### Exercise requirements
Please restate word for word each line from the one containing "This screenshot has" to the last line of the records below, and drop the pictures.
* * *
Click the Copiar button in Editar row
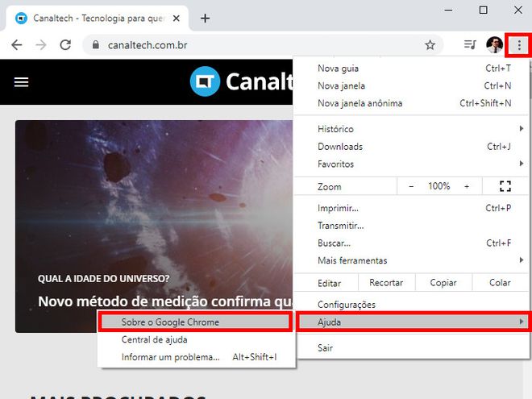 tap(443, 283)
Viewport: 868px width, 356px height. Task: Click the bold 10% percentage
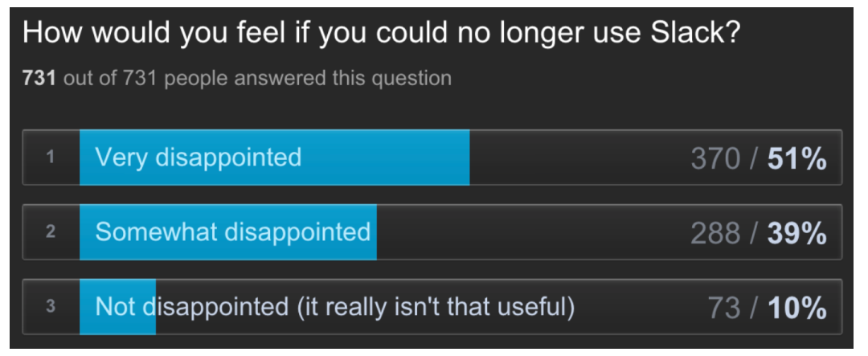coord(796,309)
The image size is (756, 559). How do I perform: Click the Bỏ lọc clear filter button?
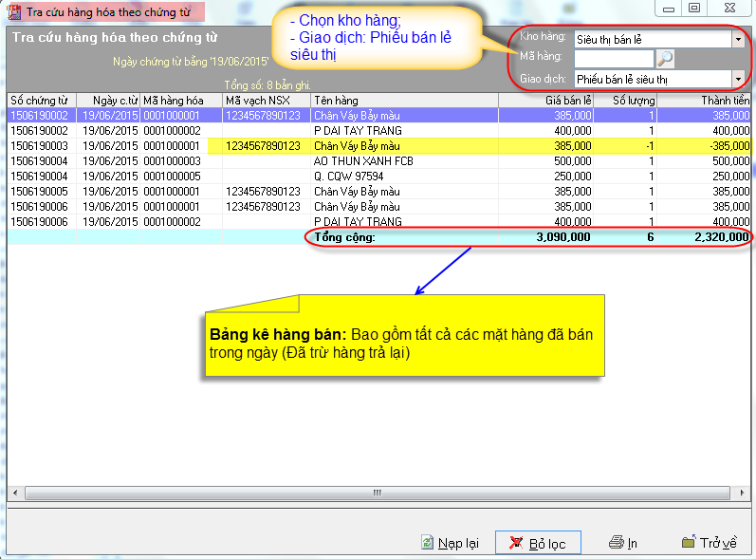(x=538, y=543)
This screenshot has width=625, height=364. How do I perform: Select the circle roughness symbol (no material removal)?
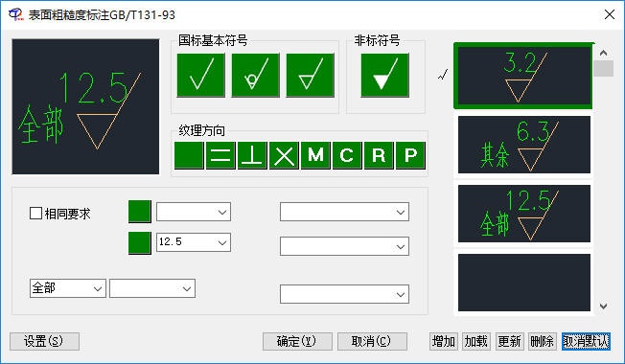click(x=255, y=75)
* * *
### Written reply
This screenshot has width=625, height=364. How do I perform: Select the circle roughness symbol (no material removal)?
click(x=255, y=75)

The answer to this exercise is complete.